Conditions for tubular hypersurfaces to be a Riemannian product Let $(M,g)$ be a Riemannian manifold of dimension $n$ and $P$ a submanifold of dimension $k.$ Let us define the tube of radius $r$ about $P$ by
$$T(P,r):=\{x\in M: d(x,P)\le r\}$$ and the tubular hypersurface at distance $t$ from $P$ by
$$P_t=\{x\in T(P,r):d(x,P)=t\}.$$ 
Let $p\in P$ be a point of the submanifold, $u\in T^{\perp}P$ a unit vector field and $\gamma(t)=exp_p(tu)$ the geodesic defined by $\gamma(0)=p$ and $\gamma'(0)=u.$
Let $\omega$ be the volumen element of $M,$ $dP$ that of $P,$ and $du$ that of the unit sphere $S^{n-k-1}.$ The infinitesimal change of volume function in the direction $u$ is the real function $\theta_u(t)$ defined by $\omega(\gamma(t))=\theta_u(t) du\wedge dP\wedge dt.$
It is knwon that $\theta_u$ satisfies
$$\frac{\theta_u'(t)}{\theta_u(t)}=-\left(\frac{n-k-1}{t}+\mathrm{tr}(S(t))\right),$$ where $S(t)$ is the second fundamental form of the hypersurface $P_t.$ 
It is known $\theta_u(0)\equiv 1$ for any $u.$ Can we say something if $\theta_u(t)\equiv 1$ independently of $t$ and $u?$ That is, if $\mathrm{tr}(S(t))=\frac{n-k-1}{t}$ independently of $t$ and $u.$ This would imply $\omega(\gamma(t))= du\wedge dP\wedge dt.$
The only example I can think of, satisfying these conditons, is when the tubular hypersurfaces are Riemannian products, that is, $P_t=P\times \mathbb{S}^{n-k-1}(t).$ To me the assumptions are very strong, and I think this could be the only possibility, at least locally. But, is this the only possible situation? Or is it a naive idea to expect such a situation? Any hint to show that tubular hypersurfaces must be Riemannian products or to construct a counterexample is welcome.
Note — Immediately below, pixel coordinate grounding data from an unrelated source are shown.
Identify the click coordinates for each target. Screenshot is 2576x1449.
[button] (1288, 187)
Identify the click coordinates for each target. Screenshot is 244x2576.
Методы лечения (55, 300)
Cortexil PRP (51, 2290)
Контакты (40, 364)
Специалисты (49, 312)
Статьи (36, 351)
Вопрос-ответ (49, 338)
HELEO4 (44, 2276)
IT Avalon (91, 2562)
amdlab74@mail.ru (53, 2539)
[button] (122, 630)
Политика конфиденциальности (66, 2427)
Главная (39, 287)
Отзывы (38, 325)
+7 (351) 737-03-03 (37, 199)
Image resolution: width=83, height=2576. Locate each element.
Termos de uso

 A: Here is the counterexample. 
Consider the metric on the tangent bundle $TS^2$ of the 2-sphere, given by the Riemannian submersion $S^3\times (R^2,g) \to S^3\times (R^2,g)/S^1$, where $S^3$ is the 3-sphere of unit quaternions, and $S^1$ acts on it (as usual) by multiplications by unit complex numbers (same action on $R^2$ identified with $C$). 
Submanifold $P(0)$ is the zero-section of $TS^2$ diffeomorphic to $S^2$, while the boundary $P(t)$ of its tubular neighborhood is diffeomorphic to a 3-dimensional sphere (which is already, not a direct product). 
If we choose the metric $g$ on $R^2$ in polar coordinates $(t,\phi)$ given by $dt^2 + t^2(1+4t^2)d\phi^2$, then the fibers (images of $(R^2,g)$ under submersion above) of the metric projection $TS^2$ to its zero section $P(0)$ (which is another Riemannian submersion) are totally geodesic submanifolds isometric to flat plane, and spheres $S^{n-k-1}(t)=S^1(t)$ would be of length $2\pi t$, so that the condition $\theta_u(t)\equiv 1$ holds. Also $P(t)$ (which is diffeomorphic to  $S^3$, homogeneous and of positive sectional curvature) is not a direct product even locally, since the holonomy of the  bundle $TS^2$ is not trivial.